Not even calculators?

"I don't need calculators, I can just think!"


About working in technology
"There's something that people don't realize about working in technology. In my entire career, I've never done the same thing twice. Every project is new. And the number of opportunities in a large corporation like this will enrich your mind. You are always learning new things. There is a tremendous amount of opportunity--all you have to do is take the initiative. If you're determined to learn different things, you can--if you want to become VP, you can. All you have to do is apply yourself."

In 1997, Shyu led a project to design an antenna for a radar system. The goal was to get the 325-pound system down to less than half its weight. "It was too heavy, the reliability wasn't good enough, it wasn't competitive. We had to get it down to half the cost, half the liability, half the weight. They initially told me I had thirty-five months, so I was told that it should be 170 pounds. Two weeks later, he came back after a meeting with Boeing, and they wanted the system to weigh 140 pounds--and please deliver it in 32 months, because we need integration time."

The engineers on her team were understandably not pleased. "They were livid with me! They said it was outrageous, ridiculous, impossible. What's a woman to do? I took the whole team out for lunch to a nice restaurant by the beach, and said, well, our competition must have figured out a way to get the weight down. You guys are just as smart as the competition--if not smarter. So, I challenge you guys to get the weight down to 140 pounds. In fact, I dare you to get it down under my weight."

So the "outrageous, ridiculous, impossible" task became a game. "It was hilarious. I had all the free cookies and brownies I could possibly eat! There were two variables in the equation--Heidi's weight, antenna's weight, and having to get one up and one down." In the end, it weighed 112 pounds and was delivered three months ahead of schedule, per Shyu's request.

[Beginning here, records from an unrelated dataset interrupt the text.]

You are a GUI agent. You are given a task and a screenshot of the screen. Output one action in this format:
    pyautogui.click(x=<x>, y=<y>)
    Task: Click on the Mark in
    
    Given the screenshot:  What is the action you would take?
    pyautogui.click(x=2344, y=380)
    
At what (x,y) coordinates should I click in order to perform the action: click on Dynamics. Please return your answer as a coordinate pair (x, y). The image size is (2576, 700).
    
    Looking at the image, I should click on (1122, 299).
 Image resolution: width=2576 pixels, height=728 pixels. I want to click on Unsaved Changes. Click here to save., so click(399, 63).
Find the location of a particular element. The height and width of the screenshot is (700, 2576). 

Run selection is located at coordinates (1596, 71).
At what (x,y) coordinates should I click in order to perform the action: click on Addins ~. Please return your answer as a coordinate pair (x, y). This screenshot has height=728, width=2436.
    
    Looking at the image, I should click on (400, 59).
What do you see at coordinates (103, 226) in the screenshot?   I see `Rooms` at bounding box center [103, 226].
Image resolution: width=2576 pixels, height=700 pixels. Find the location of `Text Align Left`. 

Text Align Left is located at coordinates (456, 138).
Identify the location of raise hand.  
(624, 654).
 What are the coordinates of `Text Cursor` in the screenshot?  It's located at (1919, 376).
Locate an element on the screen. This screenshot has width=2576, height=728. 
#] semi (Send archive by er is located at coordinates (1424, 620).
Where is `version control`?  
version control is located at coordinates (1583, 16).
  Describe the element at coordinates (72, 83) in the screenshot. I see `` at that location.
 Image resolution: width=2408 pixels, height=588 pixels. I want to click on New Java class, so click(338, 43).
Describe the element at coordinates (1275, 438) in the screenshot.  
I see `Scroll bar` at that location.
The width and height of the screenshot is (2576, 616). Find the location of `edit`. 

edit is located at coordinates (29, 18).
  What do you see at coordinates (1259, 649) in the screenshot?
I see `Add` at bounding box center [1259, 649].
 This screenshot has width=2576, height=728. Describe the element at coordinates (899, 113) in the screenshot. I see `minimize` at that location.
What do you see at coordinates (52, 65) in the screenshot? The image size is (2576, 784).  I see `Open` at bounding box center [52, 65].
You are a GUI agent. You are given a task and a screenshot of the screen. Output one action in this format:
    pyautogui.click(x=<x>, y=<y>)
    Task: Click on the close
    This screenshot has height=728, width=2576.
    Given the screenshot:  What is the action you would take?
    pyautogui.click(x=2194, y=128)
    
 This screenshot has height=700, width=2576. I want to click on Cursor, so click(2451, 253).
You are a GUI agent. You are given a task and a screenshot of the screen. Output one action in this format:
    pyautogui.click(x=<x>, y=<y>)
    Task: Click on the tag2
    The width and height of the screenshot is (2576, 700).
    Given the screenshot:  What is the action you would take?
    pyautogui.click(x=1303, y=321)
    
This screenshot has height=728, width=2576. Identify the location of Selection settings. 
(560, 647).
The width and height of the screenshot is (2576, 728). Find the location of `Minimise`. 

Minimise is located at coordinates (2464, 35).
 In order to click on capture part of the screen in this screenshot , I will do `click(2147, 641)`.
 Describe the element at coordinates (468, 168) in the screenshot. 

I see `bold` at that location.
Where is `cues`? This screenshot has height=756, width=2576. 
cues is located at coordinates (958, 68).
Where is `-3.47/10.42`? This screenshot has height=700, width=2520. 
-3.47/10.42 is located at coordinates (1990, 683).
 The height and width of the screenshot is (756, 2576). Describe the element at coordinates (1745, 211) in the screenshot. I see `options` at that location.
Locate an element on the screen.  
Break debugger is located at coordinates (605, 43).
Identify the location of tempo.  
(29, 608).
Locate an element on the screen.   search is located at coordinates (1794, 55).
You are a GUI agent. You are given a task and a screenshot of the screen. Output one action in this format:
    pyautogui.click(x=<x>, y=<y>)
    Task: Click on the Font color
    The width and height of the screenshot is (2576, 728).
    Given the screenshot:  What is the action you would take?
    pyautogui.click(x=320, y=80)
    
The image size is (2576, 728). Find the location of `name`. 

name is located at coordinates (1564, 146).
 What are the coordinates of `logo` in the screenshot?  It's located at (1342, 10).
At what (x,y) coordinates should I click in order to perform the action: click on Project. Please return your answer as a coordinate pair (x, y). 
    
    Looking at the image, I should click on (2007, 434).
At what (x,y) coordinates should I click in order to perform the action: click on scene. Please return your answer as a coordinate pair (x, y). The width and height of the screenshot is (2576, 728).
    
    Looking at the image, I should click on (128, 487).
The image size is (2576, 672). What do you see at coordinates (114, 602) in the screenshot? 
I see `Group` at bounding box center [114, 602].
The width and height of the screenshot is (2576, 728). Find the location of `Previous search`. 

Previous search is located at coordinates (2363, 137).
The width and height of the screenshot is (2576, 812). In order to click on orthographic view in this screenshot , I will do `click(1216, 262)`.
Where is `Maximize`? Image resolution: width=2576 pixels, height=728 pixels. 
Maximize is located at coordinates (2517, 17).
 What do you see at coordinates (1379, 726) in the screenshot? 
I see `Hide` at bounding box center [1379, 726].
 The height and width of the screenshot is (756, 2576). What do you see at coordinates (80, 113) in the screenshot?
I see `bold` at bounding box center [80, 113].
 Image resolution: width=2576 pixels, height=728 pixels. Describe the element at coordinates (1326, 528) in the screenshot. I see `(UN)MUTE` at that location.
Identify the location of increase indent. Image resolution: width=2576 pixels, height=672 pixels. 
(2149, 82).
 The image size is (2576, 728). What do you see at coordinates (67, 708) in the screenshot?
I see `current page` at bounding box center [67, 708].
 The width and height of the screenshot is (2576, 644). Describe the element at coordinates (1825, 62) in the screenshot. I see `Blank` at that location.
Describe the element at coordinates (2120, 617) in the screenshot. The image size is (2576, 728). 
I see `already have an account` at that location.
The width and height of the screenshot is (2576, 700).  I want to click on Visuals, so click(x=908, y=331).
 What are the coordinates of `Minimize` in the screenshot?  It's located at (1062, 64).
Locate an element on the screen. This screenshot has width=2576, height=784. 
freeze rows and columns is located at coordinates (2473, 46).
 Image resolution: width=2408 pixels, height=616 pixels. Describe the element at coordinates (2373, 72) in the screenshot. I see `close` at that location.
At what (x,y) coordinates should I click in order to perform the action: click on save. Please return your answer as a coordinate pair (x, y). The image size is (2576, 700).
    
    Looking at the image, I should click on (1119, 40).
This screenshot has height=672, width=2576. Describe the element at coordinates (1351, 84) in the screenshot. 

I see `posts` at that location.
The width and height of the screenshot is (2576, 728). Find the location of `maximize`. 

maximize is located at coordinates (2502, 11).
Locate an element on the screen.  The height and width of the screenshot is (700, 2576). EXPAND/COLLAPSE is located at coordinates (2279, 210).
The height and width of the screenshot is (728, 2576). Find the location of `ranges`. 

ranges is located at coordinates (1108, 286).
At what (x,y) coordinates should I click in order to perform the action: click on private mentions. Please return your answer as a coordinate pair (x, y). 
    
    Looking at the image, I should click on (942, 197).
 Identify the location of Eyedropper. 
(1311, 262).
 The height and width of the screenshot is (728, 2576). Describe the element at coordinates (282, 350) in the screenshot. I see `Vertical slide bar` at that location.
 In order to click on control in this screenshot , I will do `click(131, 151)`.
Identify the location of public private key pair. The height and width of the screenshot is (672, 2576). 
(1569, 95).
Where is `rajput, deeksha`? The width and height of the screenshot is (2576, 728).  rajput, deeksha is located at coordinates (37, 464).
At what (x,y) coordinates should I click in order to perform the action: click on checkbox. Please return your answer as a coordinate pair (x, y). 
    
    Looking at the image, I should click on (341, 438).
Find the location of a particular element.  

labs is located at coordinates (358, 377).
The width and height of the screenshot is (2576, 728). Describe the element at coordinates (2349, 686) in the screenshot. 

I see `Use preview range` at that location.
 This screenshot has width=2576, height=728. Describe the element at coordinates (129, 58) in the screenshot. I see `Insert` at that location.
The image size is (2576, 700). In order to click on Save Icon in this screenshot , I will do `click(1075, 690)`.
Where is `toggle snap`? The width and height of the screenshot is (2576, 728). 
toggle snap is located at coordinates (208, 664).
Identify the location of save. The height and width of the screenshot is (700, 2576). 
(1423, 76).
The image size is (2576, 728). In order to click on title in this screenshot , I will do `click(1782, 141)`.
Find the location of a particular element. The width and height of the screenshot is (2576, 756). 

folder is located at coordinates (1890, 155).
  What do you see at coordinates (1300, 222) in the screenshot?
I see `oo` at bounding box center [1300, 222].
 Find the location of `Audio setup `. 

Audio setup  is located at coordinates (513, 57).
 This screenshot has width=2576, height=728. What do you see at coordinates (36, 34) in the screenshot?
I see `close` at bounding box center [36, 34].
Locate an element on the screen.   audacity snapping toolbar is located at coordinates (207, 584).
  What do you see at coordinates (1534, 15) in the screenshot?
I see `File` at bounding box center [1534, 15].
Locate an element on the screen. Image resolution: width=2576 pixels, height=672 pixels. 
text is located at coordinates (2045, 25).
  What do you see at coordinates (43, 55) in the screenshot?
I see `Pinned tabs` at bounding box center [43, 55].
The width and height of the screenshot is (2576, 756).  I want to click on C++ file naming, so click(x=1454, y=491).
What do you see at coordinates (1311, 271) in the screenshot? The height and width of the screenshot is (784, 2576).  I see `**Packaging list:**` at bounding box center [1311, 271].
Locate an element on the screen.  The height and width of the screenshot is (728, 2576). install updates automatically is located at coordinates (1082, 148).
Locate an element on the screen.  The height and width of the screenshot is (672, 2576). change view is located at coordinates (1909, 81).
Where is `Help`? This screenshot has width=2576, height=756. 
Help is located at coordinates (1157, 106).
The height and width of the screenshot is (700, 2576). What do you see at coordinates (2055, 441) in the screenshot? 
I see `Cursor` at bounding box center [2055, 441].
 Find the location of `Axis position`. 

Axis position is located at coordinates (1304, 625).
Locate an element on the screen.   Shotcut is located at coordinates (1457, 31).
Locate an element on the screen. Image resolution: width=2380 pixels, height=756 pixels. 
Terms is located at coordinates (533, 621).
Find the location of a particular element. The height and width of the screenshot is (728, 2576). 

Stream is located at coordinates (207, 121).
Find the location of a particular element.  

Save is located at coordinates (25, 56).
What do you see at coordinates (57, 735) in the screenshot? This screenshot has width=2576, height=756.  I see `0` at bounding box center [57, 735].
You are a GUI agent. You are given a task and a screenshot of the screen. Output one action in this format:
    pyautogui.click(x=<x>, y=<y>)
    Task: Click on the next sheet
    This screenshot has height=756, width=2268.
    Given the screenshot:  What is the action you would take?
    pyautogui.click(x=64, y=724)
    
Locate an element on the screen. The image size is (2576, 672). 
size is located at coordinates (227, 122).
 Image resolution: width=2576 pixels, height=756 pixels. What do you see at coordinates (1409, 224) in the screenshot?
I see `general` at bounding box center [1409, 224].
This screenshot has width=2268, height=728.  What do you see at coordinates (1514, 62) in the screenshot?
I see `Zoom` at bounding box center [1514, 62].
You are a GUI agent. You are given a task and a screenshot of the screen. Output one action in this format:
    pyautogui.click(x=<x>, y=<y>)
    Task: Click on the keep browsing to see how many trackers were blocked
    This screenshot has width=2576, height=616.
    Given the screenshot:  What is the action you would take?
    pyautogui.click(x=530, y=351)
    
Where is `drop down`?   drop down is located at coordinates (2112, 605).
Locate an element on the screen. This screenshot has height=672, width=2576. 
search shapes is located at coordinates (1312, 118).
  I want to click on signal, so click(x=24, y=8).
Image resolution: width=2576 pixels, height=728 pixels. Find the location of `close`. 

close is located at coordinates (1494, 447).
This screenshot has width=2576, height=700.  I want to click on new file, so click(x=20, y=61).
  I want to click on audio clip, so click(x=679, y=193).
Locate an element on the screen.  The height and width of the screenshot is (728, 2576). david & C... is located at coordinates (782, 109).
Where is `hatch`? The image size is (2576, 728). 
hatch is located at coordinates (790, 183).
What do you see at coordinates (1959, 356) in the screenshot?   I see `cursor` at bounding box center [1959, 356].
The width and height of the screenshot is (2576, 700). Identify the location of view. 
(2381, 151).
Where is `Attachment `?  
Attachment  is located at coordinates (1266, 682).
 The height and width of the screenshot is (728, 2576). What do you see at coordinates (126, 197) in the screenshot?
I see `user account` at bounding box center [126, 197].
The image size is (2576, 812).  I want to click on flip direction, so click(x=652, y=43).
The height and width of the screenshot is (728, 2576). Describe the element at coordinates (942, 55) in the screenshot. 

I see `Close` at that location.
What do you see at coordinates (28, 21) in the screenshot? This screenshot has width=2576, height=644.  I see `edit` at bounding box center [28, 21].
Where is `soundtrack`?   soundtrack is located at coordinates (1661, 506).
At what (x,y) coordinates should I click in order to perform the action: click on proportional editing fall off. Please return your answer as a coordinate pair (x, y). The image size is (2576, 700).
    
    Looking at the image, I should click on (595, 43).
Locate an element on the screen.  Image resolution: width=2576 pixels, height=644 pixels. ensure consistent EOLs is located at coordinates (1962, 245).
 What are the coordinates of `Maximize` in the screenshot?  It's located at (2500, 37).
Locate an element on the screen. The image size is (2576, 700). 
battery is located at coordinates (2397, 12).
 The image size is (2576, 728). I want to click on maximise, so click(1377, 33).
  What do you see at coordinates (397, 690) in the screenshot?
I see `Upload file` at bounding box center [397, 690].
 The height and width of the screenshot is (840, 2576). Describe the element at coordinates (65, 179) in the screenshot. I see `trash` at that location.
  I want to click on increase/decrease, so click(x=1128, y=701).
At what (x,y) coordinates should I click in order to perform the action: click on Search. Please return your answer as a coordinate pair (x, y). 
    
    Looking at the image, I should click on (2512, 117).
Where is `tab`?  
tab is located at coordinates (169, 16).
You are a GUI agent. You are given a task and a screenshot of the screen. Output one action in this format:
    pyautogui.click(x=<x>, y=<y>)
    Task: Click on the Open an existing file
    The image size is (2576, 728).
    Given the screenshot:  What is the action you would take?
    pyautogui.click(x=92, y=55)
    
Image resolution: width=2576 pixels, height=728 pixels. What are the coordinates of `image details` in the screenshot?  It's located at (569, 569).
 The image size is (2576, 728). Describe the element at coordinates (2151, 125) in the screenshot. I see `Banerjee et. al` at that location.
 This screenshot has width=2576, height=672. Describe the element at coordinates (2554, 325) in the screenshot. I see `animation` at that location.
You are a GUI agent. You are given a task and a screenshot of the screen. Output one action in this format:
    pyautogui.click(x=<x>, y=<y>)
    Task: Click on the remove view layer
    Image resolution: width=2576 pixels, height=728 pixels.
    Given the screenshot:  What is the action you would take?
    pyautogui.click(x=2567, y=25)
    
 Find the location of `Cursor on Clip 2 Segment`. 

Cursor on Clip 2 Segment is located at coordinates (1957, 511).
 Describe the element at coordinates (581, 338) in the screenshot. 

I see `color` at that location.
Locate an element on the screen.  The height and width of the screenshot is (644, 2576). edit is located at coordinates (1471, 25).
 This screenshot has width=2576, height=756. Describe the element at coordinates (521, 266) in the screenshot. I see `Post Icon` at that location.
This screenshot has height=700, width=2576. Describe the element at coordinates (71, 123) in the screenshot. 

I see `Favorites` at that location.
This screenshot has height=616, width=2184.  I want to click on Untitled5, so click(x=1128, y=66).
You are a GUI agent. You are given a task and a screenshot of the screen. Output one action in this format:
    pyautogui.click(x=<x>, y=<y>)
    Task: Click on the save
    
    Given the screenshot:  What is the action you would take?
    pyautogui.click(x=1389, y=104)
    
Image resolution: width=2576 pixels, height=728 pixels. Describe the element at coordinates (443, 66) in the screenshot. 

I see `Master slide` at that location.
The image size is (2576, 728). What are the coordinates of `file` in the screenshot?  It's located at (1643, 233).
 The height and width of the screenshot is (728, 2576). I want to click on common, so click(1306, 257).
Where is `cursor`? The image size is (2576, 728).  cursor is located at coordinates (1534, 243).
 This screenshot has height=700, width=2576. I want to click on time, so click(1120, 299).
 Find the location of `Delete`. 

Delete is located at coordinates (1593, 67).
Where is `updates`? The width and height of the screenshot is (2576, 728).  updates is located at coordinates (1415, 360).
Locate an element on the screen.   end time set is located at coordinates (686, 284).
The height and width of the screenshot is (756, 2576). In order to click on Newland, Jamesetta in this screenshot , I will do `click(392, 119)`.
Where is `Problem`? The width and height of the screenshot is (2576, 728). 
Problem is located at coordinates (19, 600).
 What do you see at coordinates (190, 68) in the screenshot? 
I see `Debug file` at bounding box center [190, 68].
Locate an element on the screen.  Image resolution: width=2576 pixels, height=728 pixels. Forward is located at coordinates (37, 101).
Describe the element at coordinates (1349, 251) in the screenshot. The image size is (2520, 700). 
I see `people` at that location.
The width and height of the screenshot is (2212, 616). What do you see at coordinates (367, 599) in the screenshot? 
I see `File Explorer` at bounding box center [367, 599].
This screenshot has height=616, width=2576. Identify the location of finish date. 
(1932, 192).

She brushed off credit for her leadership as being all in a day's work. "As a leader, it is your job to motivate your team to excel and to exceed their own expectations. At that point in your career, you no longer do all the design work yourself. And I do miss the design work--sometimes as a manager, you feel like you're standing in the sidelines and not playing, and that can be hard."

When asked about the most rewarding part of a leadership position, she answered, "I think it's the opportunity of meeting people across the corporation. We have a lot of bright people at Raytheon, really enthusiastic people who love what they do. I get briefings on what they're doing, and I get excited. There are all kinds of neat technologies that they're working on. I love my job."


Words of advice
"Look for a mentor a couple levels above you. It's part of traditional Asian culture to think that people at that level are too superior to want to spend time with them. I sought out mentors throughout my career, looking for someone who was two levels above me. Someone at least two levels above you will have much broader experience. So I encourage you to find one, and have meetings at least once every six months for an hour. Your career's not going to change quicker than that, and every six months, just talking to someone for a vector check is good." Shyu herself serves as a mentor at a program within Raytheon. "I have a high-potential junior person to delegate some of my work to as well as to mentor. It's a rotational eighteen-month assignment to train a high-potential candidate to corporate level."

Even in organizations without such programs, there's another, oft-ignored, but absolutely integral professional development resource that Shyu would recommend. "Use yourself to think. Am I heading in the direction I want to head? Am I satisfied? Do I feel enriched? You ought to love your job, you ought to wake up in the morning excited to go to work."

Shyu practices what she preaches. Those last words are from a person who, if she wakes up an hour early, goes to work that much earlier.